En el 2010 el tucán que adorna el billete de ¢5.000 pasará a la historia. Igual suerte correrán los personajes que aparecen en el anverso de los actuales billetes de ¢1.000, ¢2.000 y ¢10.000.
Esas denominaciones también cambiarán de color y otros próceres (cuya elección hará el Banco Central) acompañarán las billeteras de los costarricenses. Además, se incluirán los nuevos billetes de ¢20.000 y ¢50.000.

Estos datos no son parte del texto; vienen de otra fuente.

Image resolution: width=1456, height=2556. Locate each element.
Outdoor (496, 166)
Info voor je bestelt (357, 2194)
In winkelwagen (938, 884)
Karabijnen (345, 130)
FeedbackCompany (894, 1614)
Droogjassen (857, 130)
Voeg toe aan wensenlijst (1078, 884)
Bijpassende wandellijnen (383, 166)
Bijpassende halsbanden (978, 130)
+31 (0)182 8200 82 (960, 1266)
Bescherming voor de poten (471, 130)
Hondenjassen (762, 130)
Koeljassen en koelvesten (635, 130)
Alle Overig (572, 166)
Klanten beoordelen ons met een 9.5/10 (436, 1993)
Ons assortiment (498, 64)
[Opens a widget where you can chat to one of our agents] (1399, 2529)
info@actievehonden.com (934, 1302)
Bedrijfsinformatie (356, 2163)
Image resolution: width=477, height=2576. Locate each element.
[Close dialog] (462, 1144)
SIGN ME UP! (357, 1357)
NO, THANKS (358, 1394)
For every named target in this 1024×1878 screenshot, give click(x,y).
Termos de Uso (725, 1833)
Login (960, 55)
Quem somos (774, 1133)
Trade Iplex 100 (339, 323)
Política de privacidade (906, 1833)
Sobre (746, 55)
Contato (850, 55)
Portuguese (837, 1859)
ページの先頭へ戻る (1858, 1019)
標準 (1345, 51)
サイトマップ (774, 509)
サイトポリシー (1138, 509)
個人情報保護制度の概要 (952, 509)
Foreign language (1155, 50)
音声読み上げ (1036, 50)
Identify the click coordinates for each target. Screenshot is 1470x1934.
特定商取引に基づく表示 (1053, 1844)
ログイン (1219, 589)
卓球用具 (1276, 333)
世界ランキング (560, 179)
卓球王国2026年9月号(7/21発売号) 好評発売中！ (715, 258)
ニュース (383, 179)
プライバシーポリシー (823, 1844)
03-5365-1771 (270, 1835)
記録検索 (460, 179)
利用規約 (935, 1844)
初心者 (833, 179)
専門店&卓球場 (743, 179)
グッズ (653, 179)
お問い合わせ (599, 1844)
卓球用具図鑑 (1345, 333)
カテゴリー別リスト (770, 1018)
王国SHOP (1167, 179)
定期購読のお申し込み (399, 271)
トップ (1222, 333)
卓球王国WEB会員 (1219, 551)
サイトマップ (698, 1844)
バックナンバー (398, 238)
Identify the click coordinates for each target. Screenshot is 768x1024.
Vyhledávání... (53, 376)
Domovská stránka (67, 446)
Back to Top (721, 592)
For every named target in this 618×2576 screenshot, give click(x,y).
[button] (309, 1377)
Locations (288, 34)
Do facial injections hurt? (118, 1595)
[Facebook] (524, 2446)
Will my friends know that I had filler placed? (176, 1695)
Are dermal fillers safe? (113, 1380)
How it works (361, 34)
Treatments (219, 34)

Los papeles de ¢1.000 tendrán como motivo el bosque tropical seco y mantendrán el color rojo; los de ¢2.000 resaltarán los arrecifes de coral en azul; los de ¢5.000 llevarán impreso un manglar en amarillo, los de ¢10.000 el bosque tropical húmedo y serán verdes; los futuros de ¢20.000 tendrán un páramo en anaranjado y los de ¢50.000 el bosque tropical nuboso en morado.
Para los nuevos diseños, el Banco Central abrirá un concurso en junio entre empresas del ramo.
Al fuego. Con la llegada de los nuevos billetes, los viejos serán destruidos por el fuego. Para recoger los, el Banco Central tendrá seis meses de plazo.
Actualmente hay 84 millones de billetes en circulación. Juntos suman ¢455.000 millones. Los que más se emiten son los de ¢10.000, de los cuales hay 32,1 millones.
“Cuando esté lista la nueva emisión, se hará una fuerte distribución a través de los bancos comerciales. La idea es recoger la mayor cantidad de billetes viejos sin importar su condición”, dijo Ricardo Rodríguez, director de Tesorería del Central.
Por mes, la entidad quema 1,5 millones de billetes que se encuentran en mal estado.